Abstract

ABSTRACT: Data on global trade as well as capital and labor flows indicate a slowdown, but not reversal, of globalization since the 2008–2009 financial crisis. Yet profound changes in the policy environment and public sentiment in the largest economies over the past five years suggest the beginning of a new era. Increasing anxiety about the labor market effects of import competition from low-wage countries, especially China, laid the groundwork but was not the catalyst for the reversal in attitudes toward globalization. Similarly, the COVID-19 pandemic provided novel arguments against free trade based on global supply chain resilience, but neither the pandemic nor short-run policy response had enduring effects on trade flows. We demonstrate that global trade was remarkably resilient during the pandemic and that supply shortages would likely have been more severe in the absence of international trade. After a temporary decline in 2020, global trade in goods and services increased sharply in 2021. Russia's invasion of Ukraine raised new concerns about national security and the exposure of supply chains to geopolitical risk. This was followed by demands to diversify away from "non-friendly" countries and toward the employment of trade policy, export restrictions in particular, to halt China's technological development.

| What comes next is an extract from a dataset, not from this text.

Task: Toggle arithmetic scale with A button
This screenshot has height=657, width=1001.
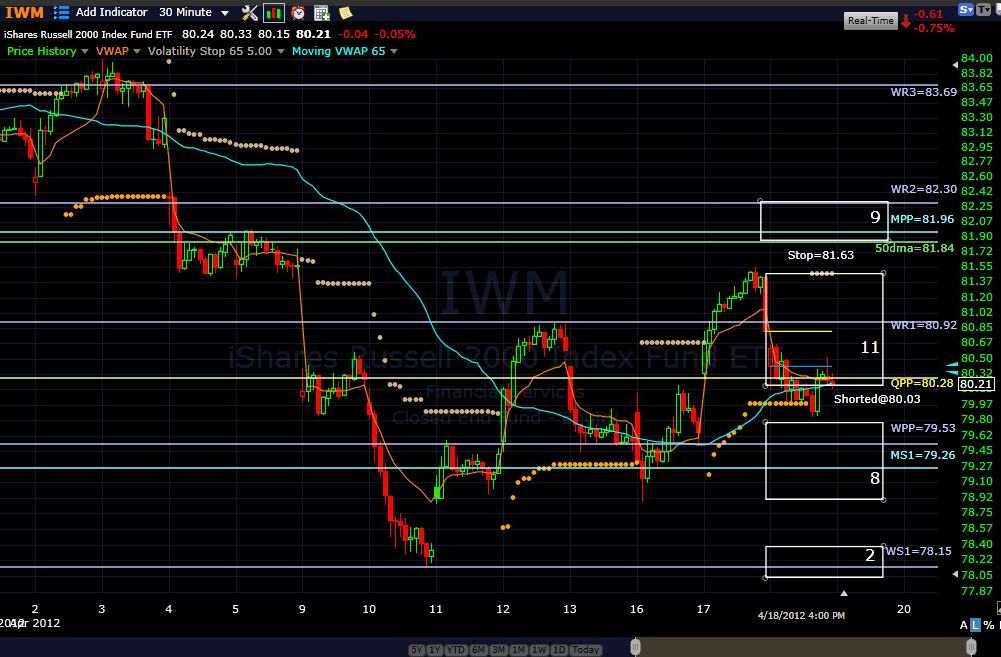Action: (963, 625)
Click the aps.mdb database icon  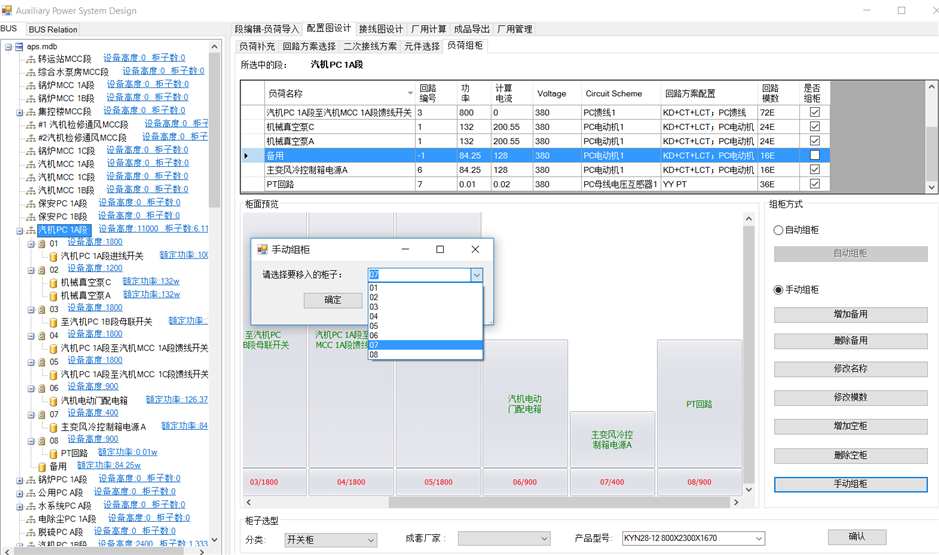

The future of globalization is highly uncertain at this point, but these new policies will likely slow global growth, innovation, and poverty reduction even if they benefit certain industries in certain countries. Regarding resilience, the main goal of recent trade policy changes, measures of trade volatility or concentration can be helpful, but resilience will be elusive as long as we lack benchmarks against which policy performance can be measured.